In this paper, we also . . . listed about 12 phenotypes where we found variants in the genome that associate with them, where we could not find the same by using whole exome sequencing. It is absolutely clear . . . that whole exome sequencing was extremely valuable, gave us a spectacular insight into the role of coding sequences in the pathogenesis of all kinds of diseases, but that whole exome sequencing doesn’t suffice.
TS: So whole genome sequencing was attempted because whole exome sequencing has not captured the whole picture?
KS: Evolution is absolutely ruthless and sheds everything that we don’t need. The exons are only a very small part of a genome, and the rest of the genome is not useless. It’s absolutely clear that the rest of the genome is functionally very important and therefore does not allow for boundless sequence diversity.
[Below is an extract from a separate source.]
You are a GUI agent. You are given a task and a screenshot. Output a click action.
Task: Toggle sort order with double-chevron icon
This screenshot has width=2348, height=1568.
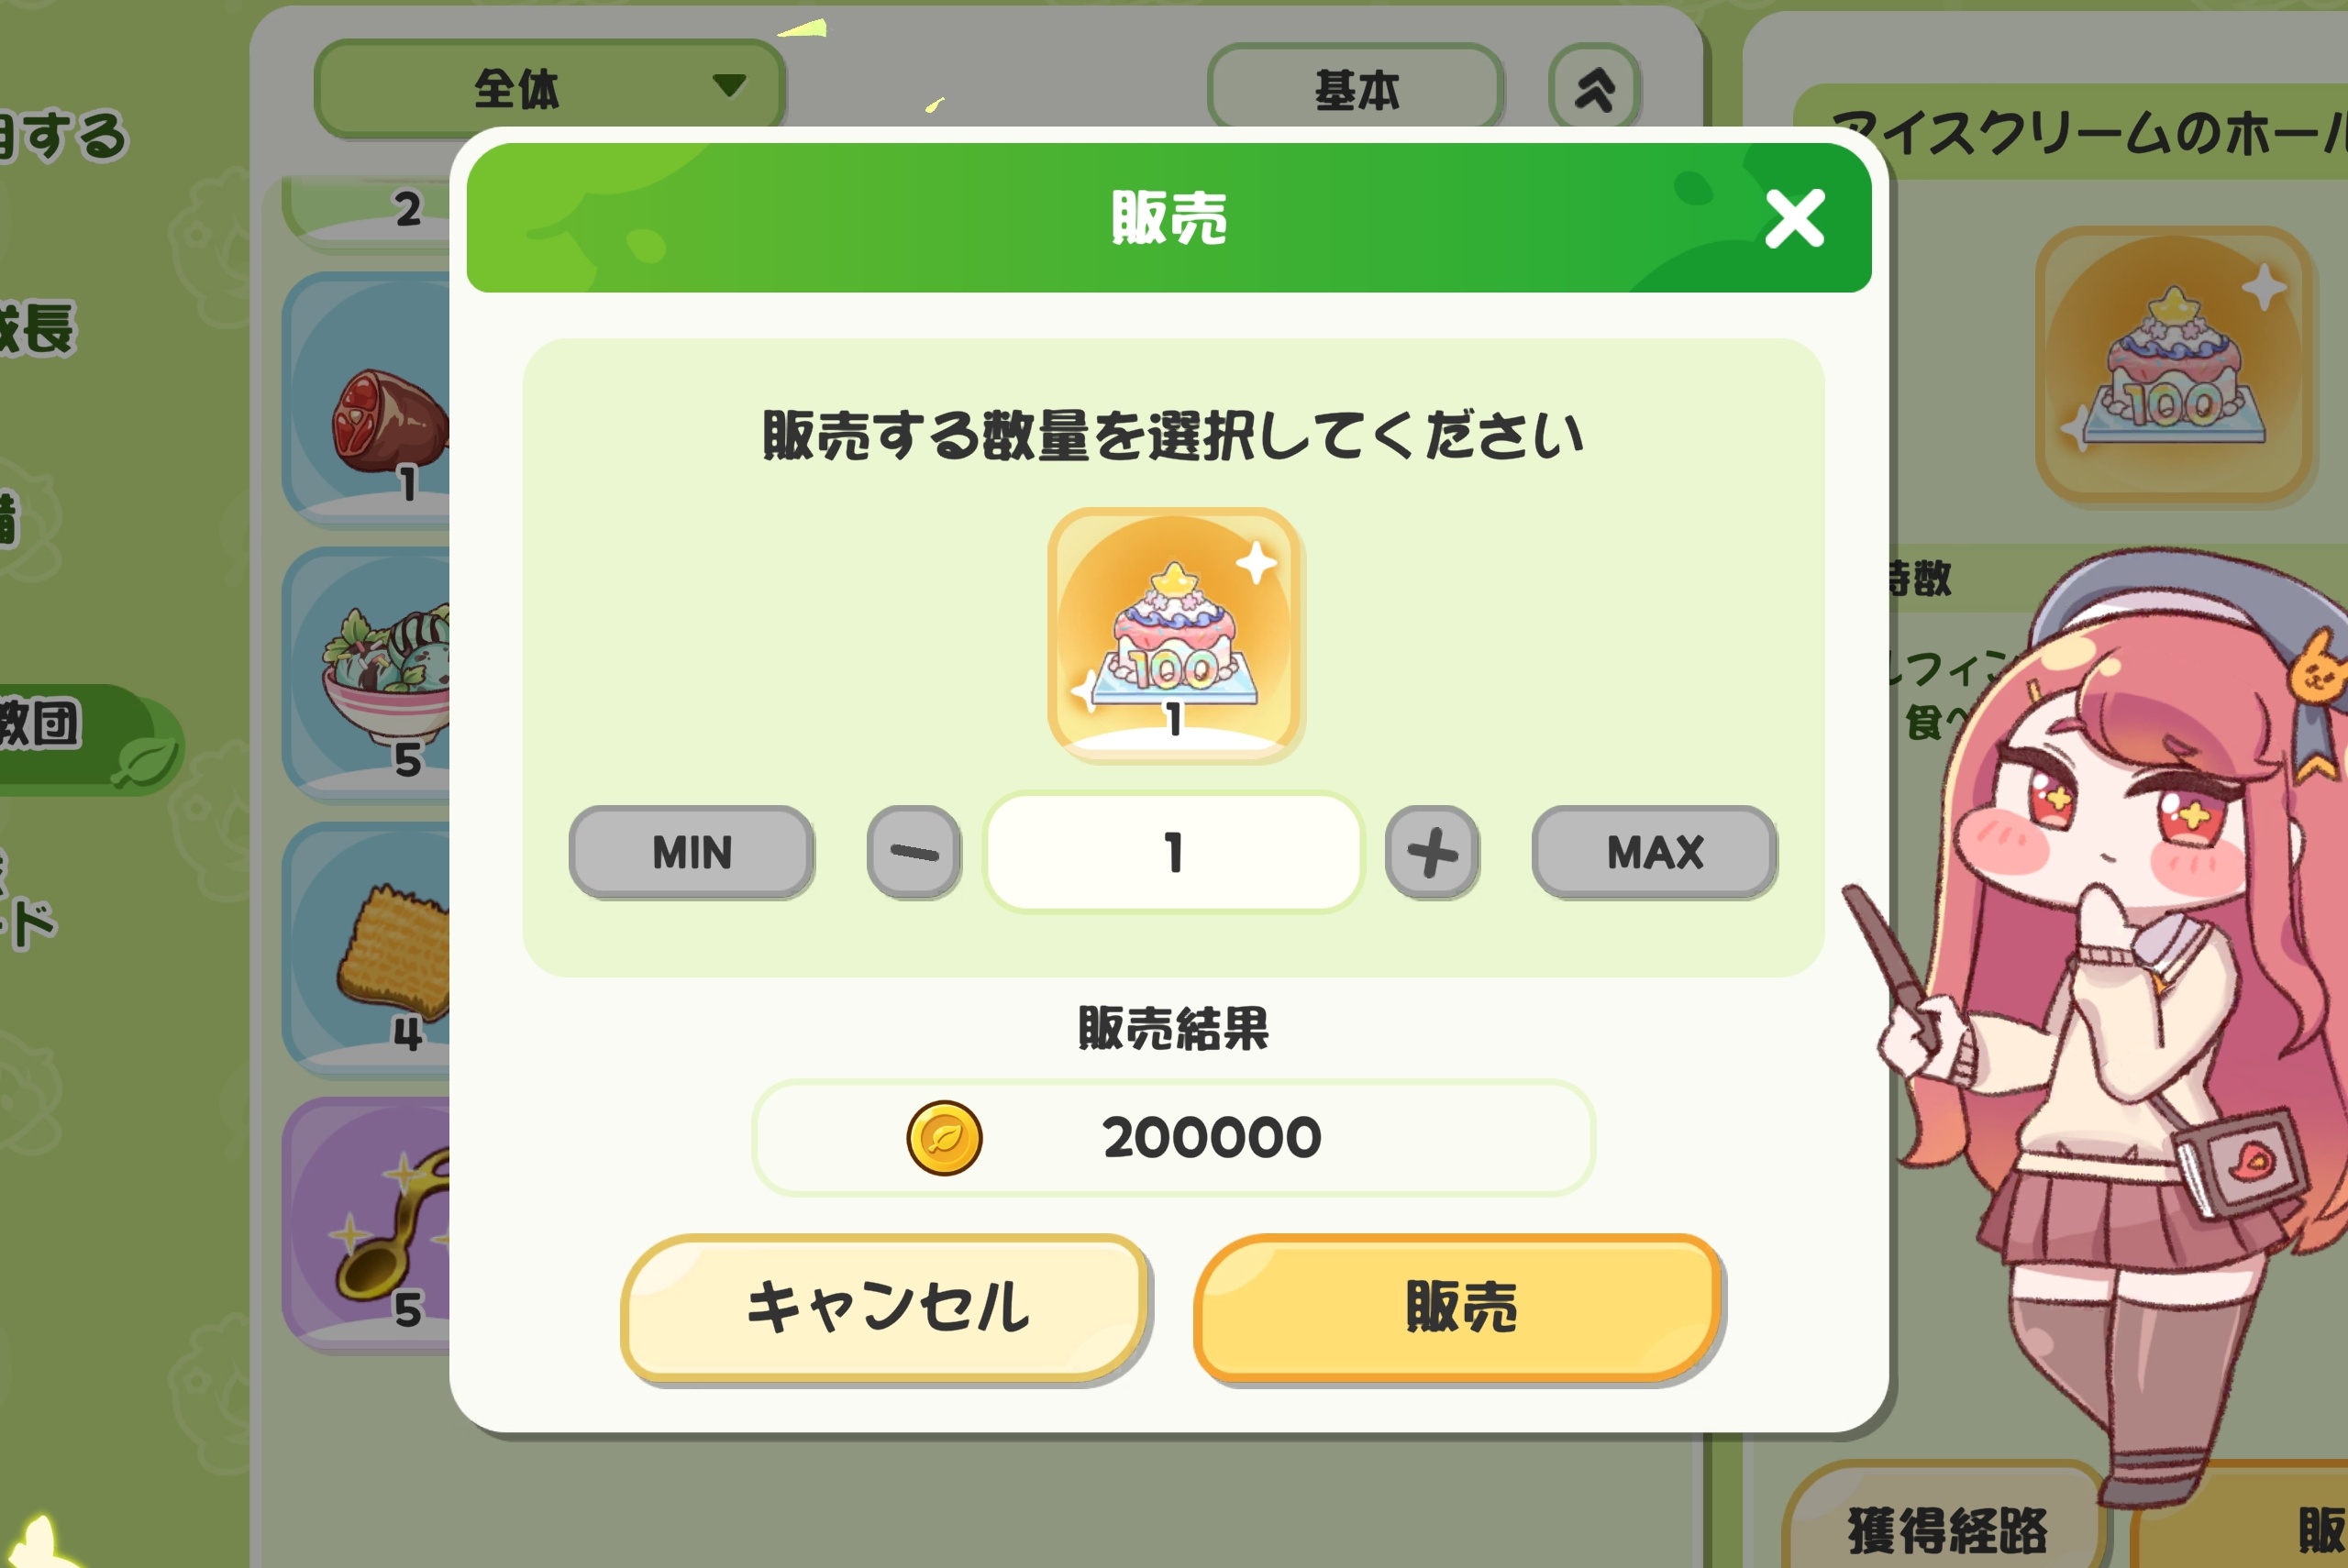pyautogui.click(x=1594, y=90)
TS: What were the technical challenges in doing whole genome sequencing on this very large scale?
KS: There are all kinds of challenges, but we are fairly used to scaling up and taking processes that are usually done on a relatively small scale and do them on a large scale. . . . Certainly there’s an enormous amount of data that comes out of 150,000 genomes. There is a challenge, for example, in joint variant calling [the process to identify genetic variants from sequence data], when you’re calling the variants in all of these genomes simultaneously. There’s a challenge when it comes to just scoring and managing and mining these data. This is becoming, first and foremost, an informatics challenge.
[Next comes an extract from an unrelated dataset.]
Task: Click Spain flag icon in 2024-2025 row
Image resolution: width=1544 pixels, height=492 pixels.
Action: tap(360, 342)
TS: What are the remaining challenges?
KS: We are all of us aspiring to understand human diversity. And if you look at the data coming out of the UK Biobank, it is not an unbiased sample of the population of Great Britain. There is an overrepresentation of people of European descent. And what we have of sequence diversity from people of African descent, of Asian descent, et cetera, is much less than we need.
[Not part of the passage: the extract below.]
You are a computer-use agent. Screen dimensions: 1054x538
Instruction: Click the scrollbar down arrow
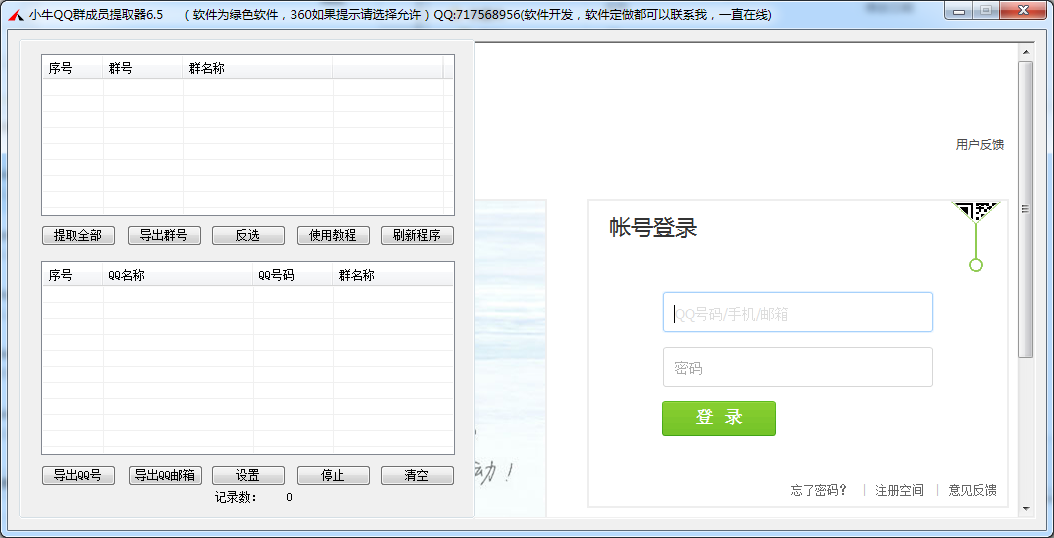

It’s incredibly important . . . from a scientific point of view, to get more representation of people of other ethnic groups. It is also, from a societal point of view, unacceptable to have this little information on people of other descents. The health care disparity in the world begins with the fact that we know less about the nature of diseases in people of other origins than European. . . . So one of the challenges is to make sure that we have formidable cohorts of people of other descents to work with.
TS: What did you learn from the whole genome sequencing published in the paper?
KS: The main, most important lesson is . . . how [an] incredibly large percentage of the regions with high sequence conservation are outside of the exons. . . . It means that we have a formidable task in front of us to annotate the regions with low depletion score or little tolerance for sequence diversity.
TS: And you identified several variants associated with phenotypic diversity?
KS: That is just the first step. We listed about 12 associations, but this is sequence diversity for the rest of the world to work on, to look for correlations between variants in the sequence and phenotypes. And we just put a few examples of how we could do this with whole genome sequencing where we could not find this with the whole exome sequencing.
TS: The genome sequences are available online, for other researchers to work on?
KS: They will be available through the UK Biobank. We also put on our website a database of allelic frequencies. The reason we did that is that when you do whole genome sequencing for diagnostic purposes, it is extremely important to have a reference that you can go to, to make sure if you are sequencing someone with a particular disease and you find a rare variant . . . that the variant that you find in the unfortunate child isn’t found in a bunch of healthy individuals. So it is a valuable resource for those who want to work on diagnostic sequencing. . . . We felt it was our duty to make it available to everyone who’s working on diagnostic sequencing.
Editor’s note: This interview has been edited for brevity.